A very interesting question!
> To narrow the question down some, consider the following:
>
> A disk-shaped assembly, with coolant flow through the
> faces of the disk. Hardware density 50 percent, ie. half
> hardware half coolant passages. Hardware in quantities to
> support a seed AI plus additional to support an SI according
> to the following human-equivalent definition: a thousand-fold
> increase in synaptic quantities, a thousand-fold increase in
> synaptic firing rates, with memory appropriate to support
> this capability level..
>
> Could it be built? And if so, would the disk be ten
> meters thick by a hundred across? A hundred meters by a
> thousand? Two hundred by five thousand?
The fastest neural net system I am familiar with is Genobyte's CAM-Brain Machine (CBM) system (see http://www.genobyte.com/cbm.html). It uses an array of 72 FPGA chips to simulate 1,152 simplified neurons, which doesn't sound like much. However, the designers have taken advantage of its electronic nature to allow it to rapidly switch between different sets of neurons. In effect, it can simulate 37,000,000 simplified neurons running at roughly human speed, or 1,152 neurons running at 10 MHz, or anything in between those two extremes.
It looks to me like you could fit two of these devices into a standard 6' hardware cabinet, with room left over for power supply and networking equipment. Each module needs 400 MB/sec of bandwidth for communicating with neighboring modules, so that's 800 MB/sec per cabinet, so we could plausibly link 100 or so cabinets into a closely-coupled system using fast fiber-optic connections. That means we top out at around 10^9 well-connected neurons (and simplified ones, at that).

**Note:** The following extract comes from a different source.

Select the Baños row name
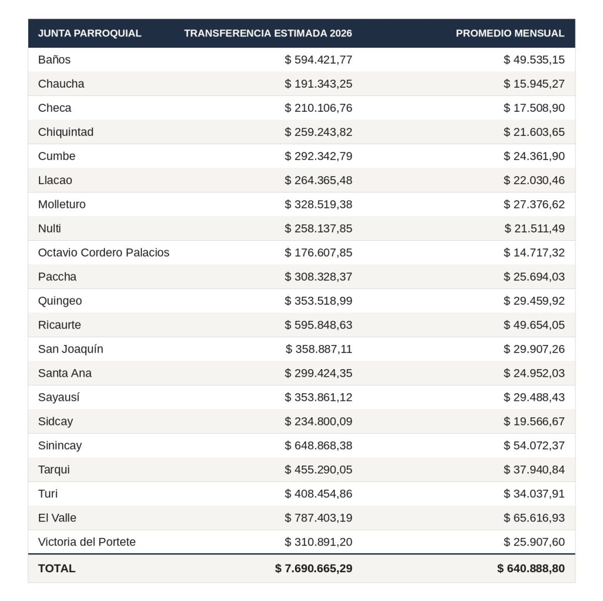 coord(54,59)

Now, you should be able to get a larger system than that by subdividing the artificial brain into functional units, with are internally well-connected but have a lower volume of communication with other functional units. I'm not sure what volume of data transfer you need to allow - maybe Anders could shed some light on what the situation looks like in human brains?

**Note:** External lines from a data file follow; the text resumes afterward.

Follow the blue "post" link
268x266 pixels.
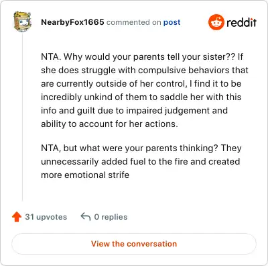[x=172, y=22]

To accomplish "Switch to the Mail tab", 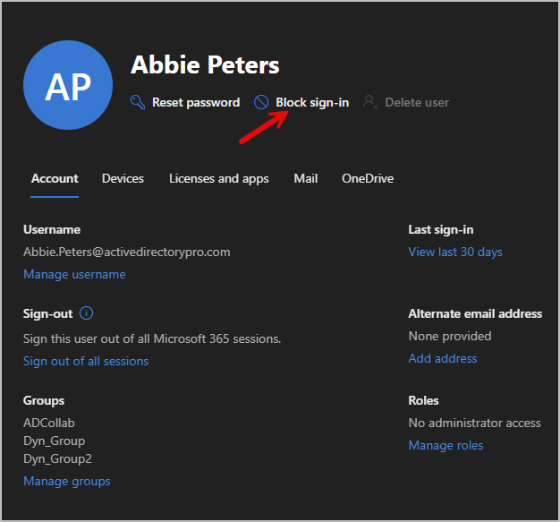I will [306, 178].
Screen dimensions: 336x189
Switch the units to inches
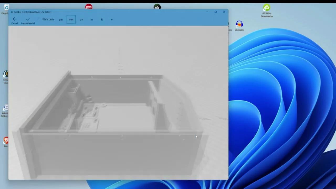[91, 19]
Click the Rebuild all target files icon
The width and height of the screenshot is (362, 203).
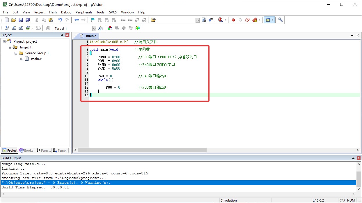(21, 28)
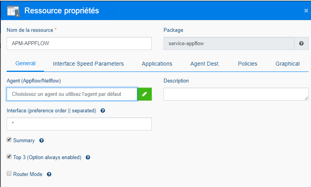Click the resource properties header icon

(x=13, y=11)
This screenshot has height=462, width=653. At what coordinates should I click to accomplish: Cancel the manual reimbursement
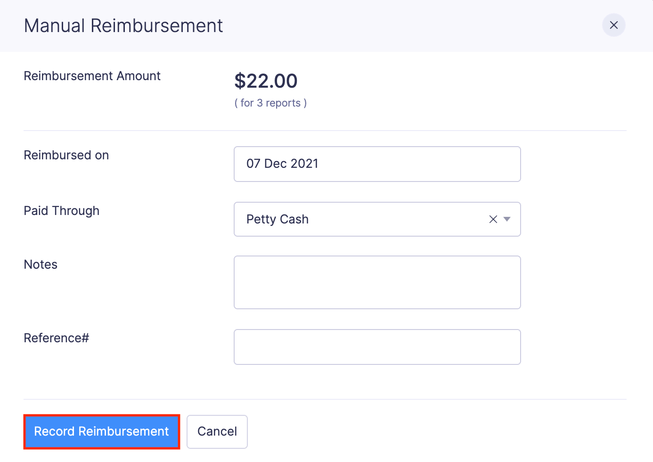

At any rate, I would think you could get another order of magnitude in scale this way. If you allow a couple of years to build a specialized, parallel networking system we should be able to increase that to hundreds of functional units, and probably increase the size of a functional unit by another order of magnitude as well. That gives us maybe 10^12 simplified neurons to work with, at a cost of several billion dollars.
For comparison, the human brain has around 10^11 neurons, each of which probably does a lot more information processing than the simplified ones used in neural net machines. So for a few billion dollars we could make something with hardware roughly equivalent to the human brain. That puts your SI-capable hardware well out of reach for pure neural-net machines.
Does anyone see another approach that might work?
Billy Brown, MCSE+I
bbrown@conemsco.com